Pixel coordinate grounding data:
*** Block opens ***

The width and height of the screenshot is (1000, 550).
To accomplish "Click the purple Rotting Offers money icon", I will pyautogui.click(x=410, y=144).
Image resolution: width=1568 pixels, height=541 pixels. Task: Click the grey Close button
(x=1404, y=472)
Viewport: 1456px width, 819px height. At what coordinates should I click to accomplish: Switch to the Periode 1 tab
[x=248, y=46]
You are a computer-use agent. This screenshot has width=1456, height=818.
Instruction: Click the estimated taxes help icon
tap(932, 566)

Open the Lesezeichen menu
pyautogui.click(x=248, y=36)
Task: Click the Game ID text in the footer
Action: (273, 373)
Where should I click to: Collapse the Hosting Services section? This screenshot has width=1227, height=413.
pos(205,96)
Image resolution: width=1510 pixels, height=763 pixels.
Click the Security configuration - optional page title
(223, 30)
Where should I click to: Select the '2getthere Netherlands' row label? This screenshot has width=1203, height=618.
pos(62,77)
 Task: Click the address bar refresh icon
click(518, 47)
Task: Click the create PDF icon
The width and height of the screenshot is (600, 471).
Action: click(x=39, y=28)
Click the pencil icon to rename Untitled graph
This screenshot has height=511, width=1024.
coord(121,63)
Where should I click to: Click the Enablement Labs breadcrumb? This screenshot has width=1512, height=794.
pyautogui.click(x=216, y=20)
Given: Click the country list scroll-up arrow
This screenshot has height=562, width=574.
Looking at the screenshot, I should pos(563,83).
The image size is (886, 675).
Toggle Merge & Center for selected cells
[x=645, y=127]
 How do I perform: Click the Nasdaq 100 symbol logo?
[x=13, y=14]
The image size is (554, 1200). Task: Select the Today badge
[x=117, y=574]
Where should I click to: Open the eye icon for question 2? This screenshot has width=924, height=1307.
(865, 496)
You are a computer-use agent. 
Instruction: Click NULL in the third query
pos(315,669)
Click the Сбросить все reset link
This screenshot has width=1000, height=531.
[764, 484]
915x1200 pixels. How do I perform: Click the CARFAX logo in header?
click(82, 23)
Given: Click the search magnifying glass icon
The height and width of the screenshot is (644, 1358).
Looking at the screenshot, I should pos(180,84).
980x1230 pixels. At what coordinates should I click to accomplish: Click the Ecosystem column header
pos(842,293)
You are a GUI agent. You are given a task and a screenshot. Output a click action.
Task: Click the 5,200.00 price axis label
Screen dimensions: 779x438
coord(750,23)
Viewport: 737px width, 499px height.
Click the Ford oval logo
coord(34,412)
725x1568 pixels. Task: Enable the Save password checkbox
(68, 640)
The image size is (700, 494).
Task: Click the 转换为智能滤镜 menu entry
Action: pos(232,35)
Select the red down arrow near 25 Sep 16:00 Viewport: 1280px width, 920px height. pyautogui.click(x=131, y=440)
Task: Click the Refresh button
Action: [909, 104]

*** Block closes ***

Reprint the data above from the opening line to the line holding "Click the pencil", inclusive, and nothing else.

The width and height of the screenshot is (1000, 550).
To accomplish "Click the purple Rotting Offers money icon", I will pyautogui.click(x=410, y=144).
Image resolution: width=1568 pixels, height=541 pixels. Task: Click the grey Close button
(x=1404, y=472)
Viewport: 1456px width, 819px height. At what coordinates should I click to accomplish: Switch to the Periode 1 tab
[x=248, y=46]
You are a computer-use agent. This screenshot has width=1456, height=818.
Instruction: Click the estimated taxes help icon
tap(932, 566)

Open the Lesezeichen menu
pyautogui.click(x=248, y=36)
Task: Click the Game ID text in the footer
Action: (273, 373)
Where should I click to: Collapse the Hosting Services section? This screenshot has width=1227, height=413.
pos(205,96)
Image resolution: width=1510 pixels, height=763 pixels.
Click the Security configuration - optional page title
(223, 30)
Where should I click to: Select the '2getthere Netherlands' row label? This screenshot has width=1203, height=618.
pos(62,77)
 Task: Click the address bar refresh icon
click(518, 47)
Task: Click the create PDF icon
The width and height of the screenshot is (600, 471).
Action: click(x=39, y=28)
Click the pencil icon to rename Untitled graph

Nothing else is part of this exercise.